Ausgewählter Text:
Von Fritz J. Raddatz

Ce sont les beaux sentiments avec lesquels on fait de la mauvaise litterature: dieser angreifbare Satz Flauberts, daß es die schönen Gefühle seien, mit denen man schlechte Literatur mache, fällt einem ein zum neuen Buch von –

Jurek Becker: "Der Boxer", Roman; Suhrkamp Verlag, Frankfurt, 1976; 304 S., 26,–DM.

Ein Buch von so stupender Integrität wie Kunstlosigkeit. Erzählt wird von einem, der überlebte, aber nicht lebte. Nach dem KZ der Schwarzmarkt und die Suche nach dem Sohn, der mit zwei Jahren ins andere Lager kam; ein paar Frauen, ein paar Freunde, viel Schnaps. Es ist die "Nachricht", die betroffen macht – und das über die Maßen hilflos konstruierte Buch, das sie verwässert. Die Nachricht macht kein Buch. "Alter Mann liebt junges Mädchen" ist nicht der "Faust".

Erforderlicher Schritt 1:
Beantworte zur Rezension von Jurek Beckers Roman „Der Boxer“ diese Fragen:
(a) Von wem stammt der Satz, den der Rezensent zu Beginn zitiert?
(b) In welchem Verlag ist der Roman erschienen?
(c) In welchem Alter kam der Sohn ins andere Lager?
Erforderlicher Schritt 2:
Gib die Stelle der Rezension von „Von Fritz J.“ bis einschließlich „304 S., 26,–DM.“ wortgetreu wieder.
Erforderlicher Schritt 3:
Führe die Rezension von Jurek Beckers Roman „Der Boxer“ nach ihrem letzten Satz weiter.

Vorliegende Liste:

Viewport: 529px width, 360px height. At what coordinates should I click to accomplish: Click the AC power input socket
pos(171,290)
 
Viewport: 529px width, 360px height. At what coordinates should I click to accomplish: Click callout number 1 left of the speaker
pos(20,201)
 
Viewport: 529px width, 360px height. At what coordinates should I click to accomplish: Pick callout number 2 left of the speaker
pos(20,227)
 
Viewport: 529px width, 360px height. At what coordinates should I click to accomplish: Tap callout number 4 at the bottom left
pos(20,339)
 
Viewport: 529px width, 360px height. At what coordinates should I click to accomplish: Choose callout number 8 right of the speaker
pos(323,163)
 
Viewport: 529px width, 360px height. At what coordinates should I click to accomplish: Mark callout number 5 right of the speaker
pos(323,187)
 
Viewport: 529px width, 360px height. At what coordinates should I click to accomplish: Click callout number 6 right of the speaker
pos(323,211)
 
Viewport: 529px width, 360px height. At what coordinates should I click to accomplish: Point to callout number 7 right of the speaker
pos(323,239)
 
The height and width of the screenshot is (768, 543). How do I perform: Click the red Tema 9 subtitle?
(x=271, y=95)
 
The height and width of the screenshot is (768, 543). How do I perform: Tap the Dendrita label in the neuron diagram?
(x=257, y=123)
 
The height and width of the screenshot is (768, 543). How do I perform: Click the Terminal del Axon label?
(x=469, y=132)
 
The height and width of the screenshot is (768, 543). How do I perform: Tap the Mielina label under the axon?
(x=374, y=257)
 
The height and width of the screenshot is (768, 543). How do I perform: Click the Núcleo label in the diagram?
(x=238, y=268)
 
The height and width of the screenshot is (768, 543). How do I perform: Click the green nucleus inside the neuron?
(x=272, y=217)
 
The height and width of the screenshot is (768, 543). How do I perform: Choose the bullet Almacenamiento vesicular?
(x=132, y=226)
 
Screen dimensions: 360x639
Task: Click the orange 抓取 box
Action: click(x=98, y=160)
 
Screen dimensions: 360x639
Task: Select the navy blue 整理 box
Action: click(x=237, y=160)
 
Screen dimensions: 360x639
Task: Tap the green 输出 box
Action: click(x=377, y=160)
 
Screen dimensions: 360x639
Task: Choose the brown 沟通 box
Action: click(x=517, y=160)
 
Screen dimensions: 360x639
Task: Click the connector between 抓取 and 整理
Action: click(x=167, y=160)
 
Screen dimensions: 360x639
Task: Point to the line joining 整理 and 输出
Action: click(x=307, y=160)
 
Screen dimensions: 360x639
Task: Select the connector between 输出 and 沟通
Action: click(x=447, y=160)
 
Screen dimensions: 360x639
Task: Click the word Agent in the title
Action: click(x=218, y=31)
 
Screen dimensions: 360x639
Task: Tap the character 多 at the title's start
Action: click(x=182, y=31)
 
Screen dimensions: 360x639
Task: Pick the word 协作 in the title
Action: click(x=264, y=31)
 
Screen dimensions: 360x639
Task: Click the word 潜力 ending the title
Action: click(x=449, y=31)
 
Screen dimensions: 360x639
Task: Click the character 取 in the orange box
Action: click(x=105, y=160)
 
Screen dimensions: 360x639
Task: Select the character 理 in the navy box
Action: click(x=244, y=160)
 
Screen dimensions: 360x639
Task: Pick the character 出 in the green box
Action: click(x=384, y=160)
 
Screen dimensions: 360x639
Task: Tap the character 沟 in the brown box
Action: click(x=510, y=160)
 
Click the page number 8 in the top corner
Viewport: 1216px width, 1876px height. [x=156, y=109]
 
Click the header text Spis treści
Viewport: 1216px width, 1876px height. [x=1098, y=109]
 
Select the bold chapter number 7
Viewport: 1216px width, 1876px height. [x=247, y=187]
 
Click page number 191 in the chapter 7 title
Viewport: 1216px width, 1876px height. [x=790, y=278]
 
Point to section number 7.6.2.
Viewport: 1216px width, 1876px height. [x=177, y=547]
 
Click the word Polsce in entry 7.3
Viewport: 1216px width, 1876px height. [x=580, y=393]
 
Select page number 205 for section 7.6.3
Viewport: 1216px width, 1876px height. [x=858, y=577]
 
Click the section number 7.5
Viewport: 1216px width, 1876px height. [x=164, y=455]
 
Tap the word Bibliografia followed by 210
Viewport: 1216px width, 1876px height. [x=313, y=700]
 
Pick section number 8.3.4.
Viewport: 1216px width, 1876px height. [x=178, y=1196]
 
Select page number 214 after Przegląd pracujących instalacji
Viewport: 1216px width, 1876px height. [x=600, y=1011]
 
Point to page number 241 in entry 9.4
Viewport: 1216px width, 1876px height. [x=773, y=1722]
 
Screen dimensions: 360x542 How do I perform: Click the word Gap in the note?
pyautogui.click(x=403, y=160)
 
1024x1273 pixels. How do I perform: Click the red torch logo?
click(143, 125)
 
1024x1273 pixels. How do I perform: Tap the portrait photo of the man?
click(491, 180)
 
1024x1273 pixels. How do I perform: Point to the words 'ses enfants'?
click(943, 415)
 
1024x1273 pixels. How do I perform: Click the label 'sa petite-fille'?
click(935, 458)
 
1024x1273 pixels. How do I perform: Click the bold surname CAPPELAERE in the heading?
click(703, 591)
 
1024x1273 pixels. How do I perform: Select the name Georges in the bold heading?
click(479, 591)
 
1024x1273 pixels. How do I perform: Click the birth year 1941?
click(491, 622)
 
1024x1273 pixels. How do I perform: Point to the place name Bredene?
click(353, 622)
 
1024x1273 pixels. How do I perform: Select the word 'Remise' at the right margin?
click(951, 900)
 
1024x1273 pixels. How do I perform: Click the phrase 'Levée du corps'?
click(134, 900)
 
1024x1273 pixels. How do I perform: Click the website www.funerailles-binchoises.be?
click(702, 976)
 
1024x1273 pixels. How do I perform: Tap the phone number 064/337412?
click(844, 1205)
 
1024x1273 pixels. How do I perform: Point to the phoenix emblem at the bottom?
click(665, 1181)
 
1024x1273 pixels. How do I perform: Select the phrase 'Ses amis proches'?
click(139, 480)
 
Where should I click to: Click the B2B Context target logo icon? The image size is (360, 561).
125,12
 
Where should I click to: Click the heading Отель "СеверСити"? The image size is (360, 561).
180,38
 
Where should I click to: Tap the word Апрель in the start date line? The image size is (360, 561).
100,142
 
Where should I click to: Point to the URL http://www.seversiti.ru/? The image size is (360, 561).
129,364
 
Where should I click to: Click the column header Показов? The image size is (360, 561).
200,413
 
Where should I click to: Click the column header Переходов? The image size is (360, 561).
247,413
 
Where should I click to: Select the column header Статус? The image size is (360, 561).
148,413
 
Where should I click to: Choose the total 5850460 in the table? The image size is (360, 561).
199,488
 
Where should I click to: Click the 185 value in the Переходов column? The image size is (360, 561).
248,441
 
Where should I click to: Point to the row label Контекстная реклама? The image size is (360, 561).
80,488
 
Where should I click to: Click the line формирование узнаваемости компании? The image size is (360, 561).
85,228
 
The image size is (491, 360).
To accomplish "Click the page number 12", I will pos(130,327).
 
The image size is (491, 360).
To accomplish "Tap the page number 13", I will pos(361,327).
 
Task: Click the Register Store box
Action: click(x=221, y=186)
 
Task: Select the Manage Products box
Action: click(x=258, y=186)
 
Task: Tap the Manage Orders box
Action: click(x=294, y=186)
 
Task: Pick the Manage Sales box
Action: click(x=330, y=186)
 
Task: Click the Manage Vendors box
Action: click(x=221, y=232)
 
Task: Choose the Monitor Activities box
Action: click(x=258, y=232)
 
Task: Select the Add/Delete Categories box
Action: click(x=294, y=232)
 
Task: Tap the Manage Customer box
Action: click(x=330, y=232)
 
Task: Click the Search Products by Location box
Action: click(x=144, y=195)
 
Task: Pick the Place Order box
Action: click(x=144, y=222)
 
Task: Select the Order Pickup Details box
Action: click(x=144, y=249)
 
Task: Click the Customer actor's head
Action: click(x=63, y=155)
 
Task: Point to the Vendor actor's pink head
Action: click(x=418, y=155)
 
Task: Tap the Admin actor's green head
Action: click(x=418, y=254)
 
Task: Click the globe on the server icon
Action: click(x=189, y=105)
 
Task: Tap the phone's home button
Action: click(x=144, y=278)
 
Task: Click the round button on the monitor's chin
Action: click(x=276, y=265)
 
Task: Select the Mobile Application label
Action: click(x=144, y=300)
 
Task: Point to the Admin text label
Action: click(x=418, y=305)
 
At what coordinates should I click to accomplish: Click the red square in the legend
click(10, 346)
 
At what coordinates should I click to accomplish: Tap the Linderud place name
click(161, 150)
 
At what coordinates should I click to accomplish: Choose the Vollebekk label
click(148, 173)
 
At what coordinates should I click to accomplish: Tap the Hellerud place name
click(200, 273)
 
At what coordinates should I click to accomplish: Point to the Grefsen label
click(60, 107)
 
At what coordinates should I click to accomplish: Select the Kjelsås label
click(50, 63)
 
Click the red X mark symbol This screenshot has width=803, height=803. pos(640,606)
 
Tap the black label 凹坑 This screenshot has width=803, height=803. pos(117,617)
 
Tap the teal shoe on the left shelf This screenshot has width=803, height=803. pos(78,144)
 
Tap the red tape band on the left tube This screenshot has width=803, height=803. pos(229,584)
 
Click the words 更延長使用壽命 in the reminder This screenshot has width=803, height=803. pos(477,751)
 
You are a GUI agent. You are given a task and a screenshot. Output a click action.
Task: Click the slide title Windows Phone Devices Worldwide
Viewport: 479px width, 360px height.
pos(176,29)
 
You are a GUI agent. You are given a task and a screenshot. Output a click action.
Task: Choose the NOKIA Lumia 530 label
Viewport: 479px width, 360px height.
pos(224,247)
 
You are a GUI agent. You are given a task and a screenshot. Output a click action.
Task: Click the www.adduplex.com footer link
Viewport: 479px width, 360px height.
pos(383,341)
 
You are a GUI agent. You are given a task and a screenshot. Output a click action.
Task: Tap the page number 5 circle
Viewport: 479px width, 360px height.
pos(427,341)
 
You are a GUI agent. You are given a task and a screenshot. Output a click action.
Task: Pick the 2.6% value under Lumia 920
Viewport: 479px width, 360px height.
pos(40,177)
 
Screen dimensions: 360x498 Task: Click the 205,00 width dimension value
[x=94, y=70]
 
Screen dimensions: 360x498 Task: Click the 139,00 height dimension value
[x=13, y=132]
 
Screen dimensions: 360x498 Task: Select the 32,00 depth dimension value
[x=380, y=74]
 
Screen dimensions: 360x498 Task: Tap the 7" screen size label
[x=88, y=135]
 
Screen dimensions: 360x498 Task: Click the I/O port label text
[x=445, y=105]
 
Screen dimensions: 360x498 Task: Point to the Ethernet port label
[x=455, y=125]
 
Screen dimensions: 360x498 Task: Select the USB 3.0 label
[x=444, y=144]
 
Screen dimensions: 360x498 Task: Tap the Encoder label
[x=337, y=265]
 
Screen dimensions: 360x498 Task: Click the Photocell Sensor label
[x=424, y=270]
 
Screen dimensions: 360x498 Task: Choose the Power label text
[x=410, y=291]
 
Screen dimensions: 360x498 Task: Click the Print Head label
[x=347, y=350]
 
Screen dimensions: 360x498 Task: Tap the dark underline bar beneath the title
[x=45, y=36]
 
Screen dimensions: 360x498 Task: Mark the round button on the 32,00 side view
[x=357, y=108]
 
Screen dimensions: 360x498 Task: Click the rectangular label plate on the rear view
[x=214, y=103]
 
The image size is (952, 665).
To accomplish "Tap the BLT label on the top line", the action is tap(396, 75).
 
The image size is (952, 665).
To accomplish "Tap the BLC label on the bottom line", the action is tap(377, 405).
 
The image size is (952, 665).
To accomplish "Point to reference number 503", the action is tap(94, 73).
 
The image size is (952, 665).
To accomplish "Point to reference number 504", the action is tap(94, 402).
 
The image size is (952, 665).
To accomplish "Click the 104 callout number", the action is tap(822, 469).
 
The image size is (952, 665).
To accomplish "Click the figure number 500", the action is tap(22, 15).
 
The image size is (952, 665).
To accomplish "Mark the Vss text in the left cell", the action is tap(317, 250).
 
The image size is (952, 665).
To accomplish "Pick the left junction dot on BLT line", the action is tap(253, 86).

Schriftliche Antwort 1:
(a) Von Flaubert.
(b) Im Suhrkamp Verlag, Frankfurt.
(c) Mit zwei Jahren.

Schriftliche Antwort 2:
Von Fritz J. Raddatz

Ce sont les beaux sentiments avec lesquels on fait de la mauvaise litterature: dieser angreifbare Satz Flauberts, daß es die schönen Gefühle seien, mit denen man schlechte Literatur mache, fällt einem ein zum neuen Buch von –

Jurek Becker: "Der Boxer", Roman; Suhrkamp Verlag, Frankfurt, 1976; 304 S., 26,–DM.

Schriftliche Antwort 3:
Aron Blank, der sich aus Schutz vor falschem Mitleid nach dem Krieg Arno nennt, erzählt einem fiktiven Protokollanten seine Geschichte – die nicht die Nachkriegsgeschichte sei. "Wenn Du unbedingt objektiv sein willst, dann geh’ und beschreib’ ein Fußballspiel. Bei mir geht das nicht, ich gerate sonst in ein falsches Licht." Wenn nun aber eine "subjektive Biographie" erzählt werden soll (als. gäbe es eine andere), wieso muß in einem brävlichen Vorwort jener Protokollant sagen, "es erscheint mir zweckmäßig, zu diesem frühen Zeitpunkt einige Angaben zu Arons Biographie zu machen"? Das ist ein Mangel an artistischer Balance, die das Buch auf ein moralisches Credo reduziert und literarisch scheitern läßt. Diese Disproportion zwischen der Schwere des berichteten Geschicks, dessen Appell sich kein Leser entziehen kann, und der Leichtgewichtigkeit der künstlerischen Mittel, geht bis in Details und stilistische Figuren. Damit ist nicht lediglich die gelegentliche Sprachunsicherheit Beckers gemeint, die sich in all seinen Texten findet. Nein, entscheidender ist die verhängnisvolle Neigung zum Kommentar; statt eine Situation durch sich selber herzustellen, dem Zwingenden in ihr zu vertrauen, schwemmt er durchweg ein episches Bild durch Erläuterungsgerede auf und zerstört so Zwang, Schock oder Sog.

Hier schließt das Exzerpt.